ラジオの放送で流れたニュースで、自分が犯人であること等があまりに早く特定されていたことから、彼女を疑ったジョンはレンタカーの予約履歴から彼女の居場所を特定し、待ち伏せ。

見事、お金をシモーンから奪うことに成功。

シモーンを追っていた刑事たちに、シモーンは逮捕され、ジョンは無事に逃げ切るかと思いきや、それを阻止したのはウォーウィックさん。

ウォーウィックさんはジョンから金を奪い、ジョンを逃がしてやる。

ウォーウィックさんさんの変態ぶりや悪行はばれないのか、このまま金はすんなりフトコロに入るのか??

しかし、そうは問屋がおろさず。

ウォーウィックさんの部下の元に贈られてきた一枚の写真。

それは「気を付けろ」という警告文が書き込まれた、ウォーウィックさんとジョンのツーショット写真。

それを問い詰める部下が家を調べさせてもらいたいといい、ウォーウィックさんはじゃあパーティーをしようと言う。

どうやら警官だったらしい、脳内友達4人を引き連れて歩くウォーウィックさんが映し出され、あぁ、あの部下を招いてまた変態の宴が開催されるんだなぁということをほのめかして終わり。

 まとめ。

とりあえず、一人脳内パーティーが面白すぎて、笑いました。

ジョンが解放されてからのあれこれは正直どうなの?って思う部分もありますが、前半のウォーウィックさんのはっちゃけぶりは尋常ではないので、そこは観る価値は十分。

ウォーウィックさんがなんであんなことになっちゃってたのかは、よくわかりませんけど…。

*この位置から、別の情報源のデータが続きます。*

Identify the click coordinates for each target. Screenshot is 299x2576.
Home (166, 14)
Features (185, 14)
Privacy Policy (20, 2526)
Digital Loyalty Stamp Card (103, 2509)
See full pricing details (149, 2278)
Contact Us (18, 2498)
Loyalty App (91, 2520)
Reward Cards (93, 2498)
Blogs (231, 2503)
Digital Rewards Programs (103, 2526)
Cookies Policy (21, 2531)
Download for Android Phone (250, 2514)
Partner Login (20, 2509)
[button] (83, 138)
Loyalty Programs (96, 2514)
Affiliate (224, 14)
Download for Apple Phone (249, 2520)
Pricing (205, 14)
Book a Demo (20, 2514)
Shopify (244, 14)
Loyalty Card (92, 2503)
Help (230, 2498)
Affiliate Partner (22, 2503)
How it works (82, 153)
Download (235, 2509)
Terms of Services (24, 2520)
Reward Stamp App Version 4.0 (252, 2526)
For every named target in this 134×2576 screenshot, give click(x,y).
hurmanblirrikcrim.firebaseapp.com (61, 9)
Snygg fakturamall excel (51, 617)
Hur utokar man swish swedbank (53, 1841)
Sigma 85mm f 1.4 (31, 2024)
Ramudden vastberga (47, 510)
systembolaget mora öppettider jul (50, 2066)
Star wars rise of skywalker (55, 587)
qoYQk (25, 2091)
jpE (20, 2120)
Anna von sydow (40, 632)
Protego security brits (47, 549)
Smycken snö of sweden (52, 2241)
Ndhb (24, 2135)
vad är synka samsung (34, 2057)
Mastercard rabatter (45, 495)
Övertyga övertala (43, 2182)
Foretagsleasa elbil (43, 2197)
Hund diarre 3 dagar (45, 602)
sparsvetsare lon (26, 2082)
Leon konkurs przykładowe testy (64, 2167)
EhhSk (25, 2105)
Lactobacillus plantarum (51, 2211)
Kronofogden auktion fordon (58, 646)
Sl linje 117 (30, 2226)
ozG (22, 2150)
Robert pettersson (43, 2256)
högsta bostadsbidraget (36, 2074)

孤独で壊れちゃったのかなって思ったけど、お金を奪うあたりは冷静そのものだったし。

多少、モヤモヤした感じは残ります。

観客をびっくりさせようとして、無理に話を展開させた感があり、そこは少々残念でした。ウォーウィックの破壊力はそういったマイナスポイントを十分カバーしうるものがあります。

以上、『パーフェクト・ホスト 悪夢の晩餐会』の感想でした。